College of Computer and Information Sciences, King Saud University, Riyadh, Saudi Arabia.
Hum Genomics. 2018 May 9;12(1):25. doi: 10.1186/s40246-018-0156-4.
The analysis of population structure has many applications in medical and population genetic research. Such analysis is used to provide clear insight into the underlying genetic population substructure and is a crucial prerequisite for any analysis of genetic data. The analysis involves grouping individuals into subpopulations based on shared genetic variations. The most widely used markers to study the variation of DNA sequences between populations are single nucleotide polymorphisms. Data preprocessing is a necessary step to assess the quality of the data and to determine which markers or individuals can reasonably be included in the analysis. After preprocessing, several methods can be utilized to uncover population substructure, which can be categorized into two broad approaches: parametric and nonparametric.
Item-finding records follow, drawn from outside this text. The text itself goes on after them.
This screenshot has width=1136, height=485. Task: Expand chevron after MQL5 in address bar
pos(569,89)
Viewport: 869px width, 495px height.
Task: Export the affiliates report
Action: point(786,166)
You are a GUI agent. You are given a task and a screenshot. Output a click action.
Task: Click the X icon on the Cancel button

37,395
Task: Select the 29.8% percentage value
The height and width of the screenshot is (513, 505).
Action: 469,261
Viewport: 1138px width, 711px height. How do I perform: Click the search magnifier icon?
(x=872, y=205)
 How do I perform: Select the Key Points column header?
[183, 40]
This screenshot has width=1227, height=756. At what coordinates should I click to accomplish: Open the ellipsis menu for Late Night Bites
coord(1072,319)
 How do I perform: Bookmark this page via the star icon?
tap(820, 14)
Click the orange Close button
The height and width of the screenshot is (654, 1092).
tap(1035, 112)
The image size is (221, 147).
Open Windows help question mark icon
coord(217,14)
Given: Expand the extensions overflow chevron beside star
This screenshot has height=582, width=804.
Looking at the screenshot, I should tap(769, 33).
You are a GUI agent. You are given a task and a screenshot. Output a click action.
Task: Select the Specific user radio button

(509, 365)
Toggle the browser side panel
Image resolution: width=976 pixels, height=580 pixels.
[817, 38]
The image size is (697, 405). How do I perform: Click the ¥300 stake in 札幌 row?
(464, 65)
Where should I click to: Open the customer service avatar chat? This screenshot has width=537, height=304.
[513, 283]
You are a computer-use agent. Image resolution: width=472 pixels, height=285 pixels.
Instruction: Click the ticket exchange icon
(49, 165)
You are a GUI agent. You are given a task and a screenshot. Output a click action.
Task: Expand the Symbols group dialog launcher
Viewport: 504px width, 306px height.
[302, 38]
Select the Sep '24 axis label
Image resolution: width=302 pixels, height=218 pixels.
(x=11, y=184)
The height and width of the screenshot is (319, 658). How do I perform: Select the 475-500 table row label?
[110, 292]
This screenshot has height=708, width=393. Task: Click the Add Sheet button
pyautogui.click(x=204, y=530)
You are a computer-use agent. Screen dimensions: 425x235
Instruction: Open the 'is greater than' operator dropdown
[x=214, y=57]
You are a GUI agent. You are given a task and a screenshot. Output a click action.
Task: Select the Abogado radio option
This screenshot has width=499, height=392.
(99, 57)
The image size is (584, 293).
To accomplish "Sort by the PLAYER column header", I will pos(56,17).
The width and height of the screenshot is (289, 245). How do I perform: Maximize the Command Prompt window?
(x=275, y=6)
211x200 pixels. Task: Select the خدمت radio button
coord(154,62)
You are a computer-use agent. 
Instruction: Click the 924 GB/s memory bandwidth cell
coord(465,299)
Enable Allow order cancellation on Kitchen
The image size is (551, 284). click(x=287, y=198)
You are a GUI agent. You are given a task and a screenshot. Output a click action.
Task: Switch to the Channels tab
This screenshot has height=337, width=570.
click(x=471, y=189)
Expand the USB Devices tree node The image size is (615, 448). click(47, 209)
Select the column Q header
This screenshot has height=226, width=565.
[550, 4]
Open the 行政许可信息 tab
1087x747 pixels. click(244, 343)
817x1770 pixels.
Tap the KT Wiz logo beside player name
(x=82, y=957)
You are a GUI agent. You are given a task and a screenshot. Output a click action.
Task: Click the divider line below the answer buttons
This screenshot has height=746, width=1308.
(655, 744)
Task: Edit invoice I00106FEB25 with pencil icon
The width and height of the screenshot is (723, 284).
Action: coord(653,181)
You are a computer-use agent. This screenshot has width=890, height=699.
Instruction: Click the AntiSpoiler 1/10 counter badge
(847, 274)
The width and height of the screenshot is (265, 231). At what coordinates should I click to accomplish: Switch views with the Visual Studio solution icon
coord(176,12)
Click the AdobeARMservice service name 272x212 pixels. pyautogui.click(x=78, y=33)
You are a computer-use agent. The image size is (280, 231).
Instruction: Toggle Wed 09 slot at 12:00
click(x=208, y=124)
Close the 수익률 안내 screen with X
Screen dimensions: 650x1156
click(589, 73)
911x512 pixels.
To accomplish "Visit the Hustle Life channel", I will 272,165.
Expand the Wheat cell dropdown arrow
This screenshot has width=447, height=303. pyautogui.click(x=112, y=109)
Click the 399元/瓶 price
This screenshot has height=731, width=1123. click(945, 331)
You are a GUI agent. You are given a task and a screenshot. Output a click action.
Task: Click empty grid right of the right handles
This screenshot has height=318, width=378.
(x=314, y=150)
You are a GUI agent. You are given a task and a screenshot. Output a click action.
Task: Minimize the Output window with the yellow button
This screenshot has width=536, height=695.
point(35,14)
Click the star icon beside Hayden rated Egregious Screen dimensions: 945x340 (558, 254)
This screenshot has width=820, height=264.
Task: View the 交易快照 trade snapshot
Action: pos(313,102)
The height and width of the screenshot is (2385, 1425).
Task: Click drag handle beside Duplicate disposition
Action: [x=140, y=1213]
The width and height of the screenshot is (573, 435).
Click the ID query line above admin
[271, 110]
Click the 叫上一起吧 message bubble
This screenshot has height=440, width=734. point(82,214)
Parametric approaches use statistical models to infer population structure and assign individuals into subpopulations. However, these approaches suffer from many drawbacks that make them impractical for large datasets. In contrast, nonparametric approaches do not suffer from these drawbacks, making them more viable than parametric approaches for analyzing large datasets. Consequently, nonparametric approaches are increasingly used to reveal population substructure. Thus, this paper reviews and discusses the nonparametric approaches that are available for population structure analysis along with some implications to resolve challenges.
群体结构分析在医学和人口遗传学研究中有许多应用。这种分析用于提供对潜在遗传群体亚结构的清晰洞察,是对任何遗传数据分析的关键前提。该分析涉及根据共享的遗传变异将个体分为亚群。最广泛用于研究人群之间 DNA 序列变异的标记是单核苷酸多态性。数据预处理是评估数据质量并确定哪些标记或个体可以合理地包含在分析中的必要步骤。预处理后,可以使用几种方法来揭示群体亚结构,这些方法可以分为两类:参数和非参数。参数方法使用统计模型来推断群体结构并将个体分配到亚群中。然而,这些方法存在许多缺点,使得它们对于大型数据集来说不切实际。相比之下,非参数方法没有这些缺点,因此对于分析大型数据集来说,比参数方法更可行。因此,非参数方法越来越多地用于揭示群体亚结构。因此,本文综述并讨论了用于群体结构分析的非参数方法,以及解决挑战的一些启示。